31 May 2019
Posted in Consumer
Beverage companies need to innovate and adapt to curb impact of sugar tax in Malaysia, says GlobalData
To curb the sharp rise in non-communicable diseases and promote healthier lifestyles, Malaysia’s Ministry of Health is set to impose sugar tax on sugar-sweetened beverages from 1 July 2019. Against this backdrop, it is crucial for the beverage companies to innovate and adapt in line with evolving regulatory landscape and changing consumer preferences, says GlobalData, a leading data and analytics company
As per the sugar tax, an excise duty of RM 0.40 per litre would be levied on soft drinks (including carbonated drinks, flavored and other non-alcoholic beverages) exceeding five grams of sugar per 100 ml, milk-based drinks exceeding seven grams per 100 ml and fruit and vegetable based drinks exceeding 12 grams per 100 ml.

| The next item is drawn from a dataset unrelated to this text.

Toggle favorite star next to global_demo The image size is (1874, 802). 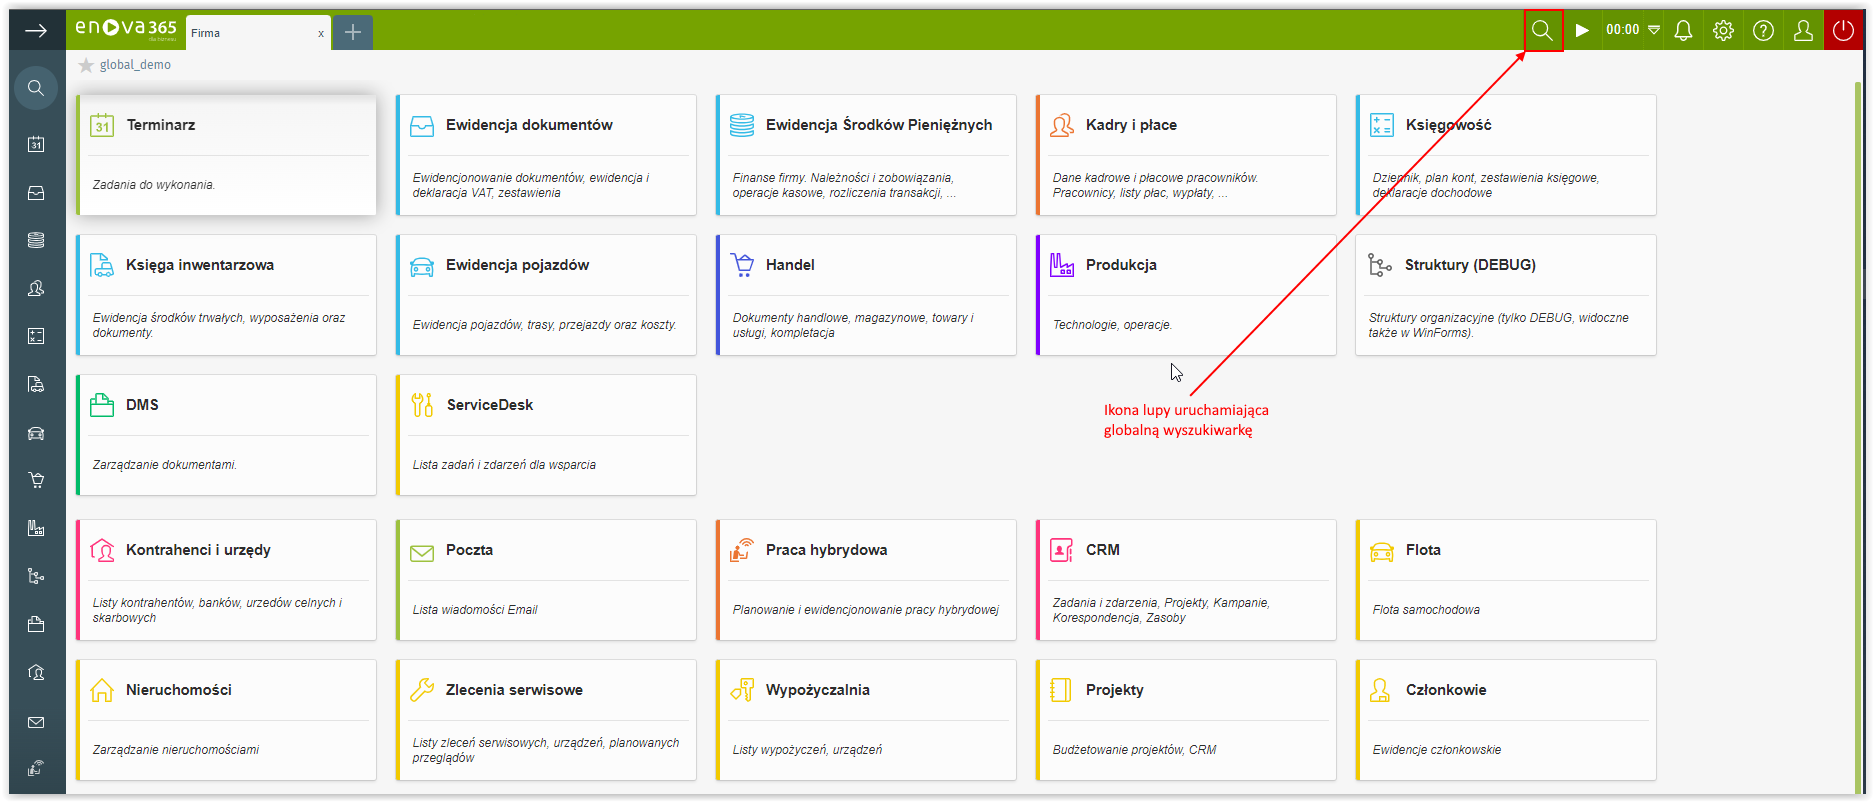pos(86,65)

According to GlobalData, per capita consumption of sugar in Malaysia is 60 kilograms and more than 11% of this sugar consumption is being contributed by soft drinks (including juices).
Nabila Azmatulla, Consumer Insights Analyst at GlobalData, says: “Consumers are gradually becoming health conscious and with evolving consumer preferences, companies will need to up their ante in the battle against sugar. Nevertheless, indulgence needs to be core to their offering, that is, healthier options without compromising on the taste.”
According to GlobalData’s 2018 Q4 consumer survey, 65% of Malaysian consumers say that a product’s impact on their health always/often influences their product choice, which is reflective of the consumer sentiment around health.
As a result, the country’s leading food and beverage company, Fraser & Neave (F&N) Holdings Bhd is looking to reformulate 70% of its products to mitigate sugar-tax impact. F&N has set aside a capital of RM 30 million to produce new products this year to counterbalance the pressure on its bottom line once the sugar tax comes into effect.
In 2018, F&N launched 13 new products as healthier options and they received positive market response. The company is now focusing on innovation with sugar content below 5% without compromising on the taste.
Nabila concludes: “With beverage companies coming under pressure due to additional production costs, evolving consumer preferences and more stringent regulations, they need to build a healthier product portfolio to stay ahead of the competition.”